▶ ENUNCIADO
Copia el fragmento sobre Sánchez y Cataluña entre "Pedro Sánchez habla" y "va a castigar.", ambos incluidos, cambiando "golpistas" por "independentistas".
======== FRAGMENTO SELECCIONADO
Pedro Sánchez habla de diálogo con Cataluña, que es un eufemismo para decir concesiones. No hay que contrariar a los golpistas porque si no, se enfadan y nos retiran el apoyo. La supervivencia de Sánchez es la Moncloa es lo más importante.

Para no escandalizar mucho a sus viejos votantes aclaran que todo esto se hace dentro de la ley y si se desmadran puede suspenderse, pero es otra claudicación más. Nunca el secesionismo catalán ha tenido enfrente un gobierno de España tan débil como el de Sánchez.

Queda muy atrás el fantasma del 155, que según ellos es algo reaccionario que solo busca la derecha y la ultraderecha, creando división. Ahora vía libre, como el niño consentido que hace lo que quiere porque sabe que su padre no le va a castigar.

El ejecutivo de Sánchez ha dado el visto bueno a la apertura de delegaciones catalanas en Argentina, México y Túnez ya que no tiene "ninguna objeción" al nuevo texto de los decretos de creación presentados por la Generalitad.

Ha recordado, no obstante, que puede volver a pedir judicialmente el cierre de las delegaciones si considera que su actividad "vulnera la legalidad o son contrarias a los intereses de España", han informado fuentes de Asuntos Exteriores.

Los decretos que han sido aprobados con Margarita Robles como responsable del Ministerio de Asuntos Exteriores, Unión Europea y Cooperación en funciones -antes del nombramiento de Arancha González Laya como titular del mismo- habían sido impugnados el pasado julio por el equipo liderado por el entonces ministro, Josep Borrell.
================
======== CONJUNTO DE DATOS
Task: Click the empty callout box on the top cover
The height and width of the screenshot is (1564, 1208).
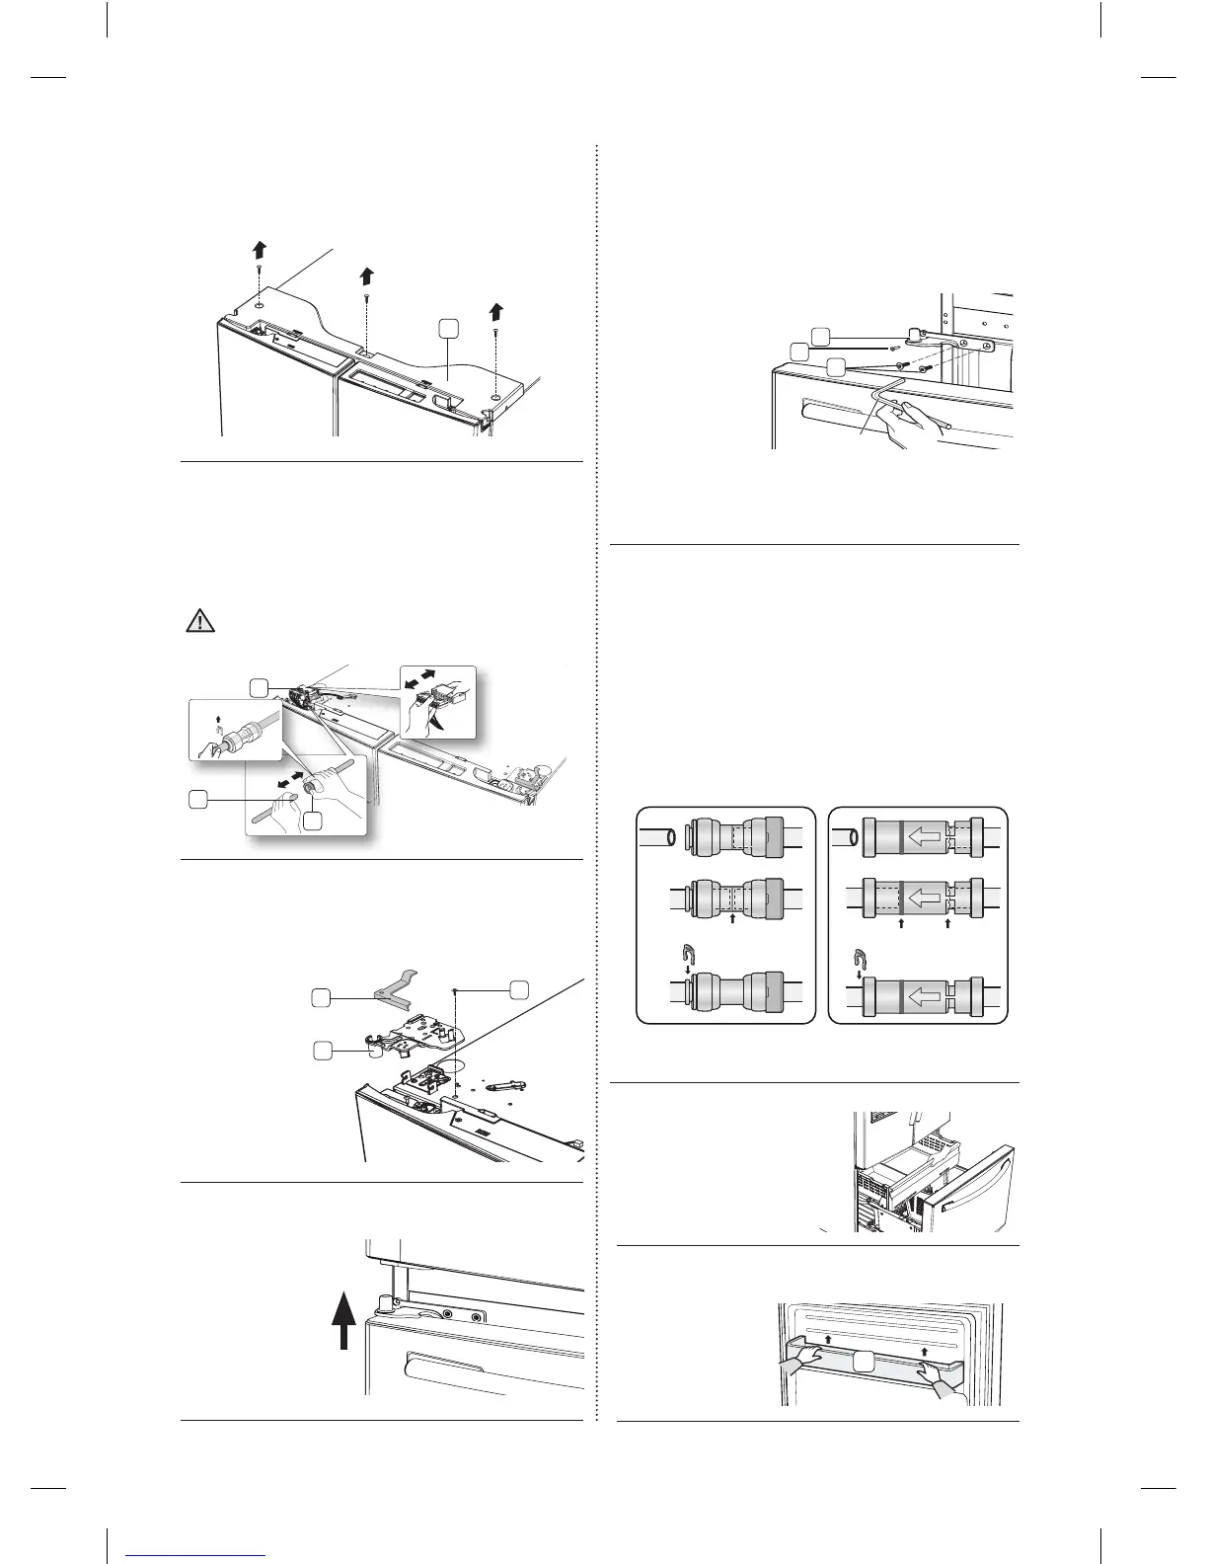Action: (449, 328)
================
======== CONJUNTO DE DATOS
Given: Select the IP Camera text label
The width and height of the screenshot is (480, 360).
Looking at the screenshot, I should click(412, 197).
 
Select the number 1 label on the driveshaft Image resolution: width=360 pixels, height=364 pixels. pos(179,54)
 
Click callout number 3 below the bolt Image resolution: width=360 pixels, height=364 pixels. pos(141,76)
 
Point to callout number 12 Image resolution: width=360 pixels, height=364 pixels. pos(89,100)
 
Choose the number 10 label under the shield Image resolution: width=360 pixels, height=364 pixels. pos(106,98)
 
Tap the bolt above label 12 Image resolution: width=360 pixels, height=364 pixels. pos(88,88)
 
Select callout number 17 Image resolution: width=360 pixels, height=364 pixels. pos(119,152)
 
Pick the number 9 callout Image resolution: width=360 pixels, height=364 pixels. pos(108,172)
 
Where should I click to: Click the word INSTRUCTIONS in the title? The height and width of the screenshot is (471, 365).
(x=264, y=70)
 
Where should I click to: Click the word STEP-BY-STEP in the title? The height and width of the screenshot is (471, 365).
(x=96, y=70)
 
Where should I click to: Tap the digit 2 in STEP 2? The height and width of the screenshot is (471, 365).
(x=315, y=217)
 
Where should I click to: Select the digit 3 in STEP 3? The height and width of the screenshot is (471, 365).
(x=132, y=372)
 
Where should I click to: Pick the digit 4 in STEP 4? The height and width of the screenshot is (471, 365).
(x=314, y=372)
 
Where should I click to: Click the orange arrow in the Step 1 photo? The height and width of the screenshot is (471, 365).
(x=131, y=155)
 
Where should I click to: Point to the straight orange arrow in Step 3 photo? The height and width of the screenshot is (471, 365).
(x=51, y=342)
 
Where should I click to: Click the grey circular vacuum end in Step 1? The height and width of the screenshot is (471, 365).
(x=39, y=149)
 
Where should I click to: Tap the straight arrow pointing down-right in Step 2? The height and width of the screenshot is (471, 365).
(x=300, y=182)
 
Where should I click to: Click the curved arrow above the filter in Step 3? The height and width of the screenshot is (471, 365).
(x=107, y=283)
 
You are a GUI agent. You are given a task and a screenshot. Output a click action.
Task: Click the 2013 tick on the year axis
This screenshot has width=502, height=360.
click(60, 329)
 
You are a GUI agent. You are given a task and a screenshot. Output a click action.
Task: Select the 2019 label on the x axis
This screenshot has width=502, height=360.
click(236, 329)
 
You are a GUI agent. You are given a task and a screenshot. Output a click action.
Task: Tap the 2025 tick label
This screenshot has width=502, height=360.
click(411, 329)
================
▶ SOLUCIÓN PROPUESTA
Pedro Sánchez habla de diálogo con Cataluña, que es un eufemismo para decir concesiones. No hay que contrariar a los independentistas porque si no, se enfadan y nos retiran el apoyo. La supervivencia de Sánchez es la Moncloa es lo más importante.

Para no escandalizar mucho a sus viejos votantes aclaran que todo esto se hace dentro de la ley y si se desmadran puede suspenderse, pero es otra claudicación más. Nunca el secesionismo catalán ha tenido enfrente un gobierno de España tan débil como el de Sánchez.

Queda muy atrás el fantasma del 155, que según ellos es algo reaccionario que solo busca la derecha y la ultraderecha, creando división. Ahora vía libre, como el niño consentido que hace lo que quiere porque sabe que su padre no le va a castigar.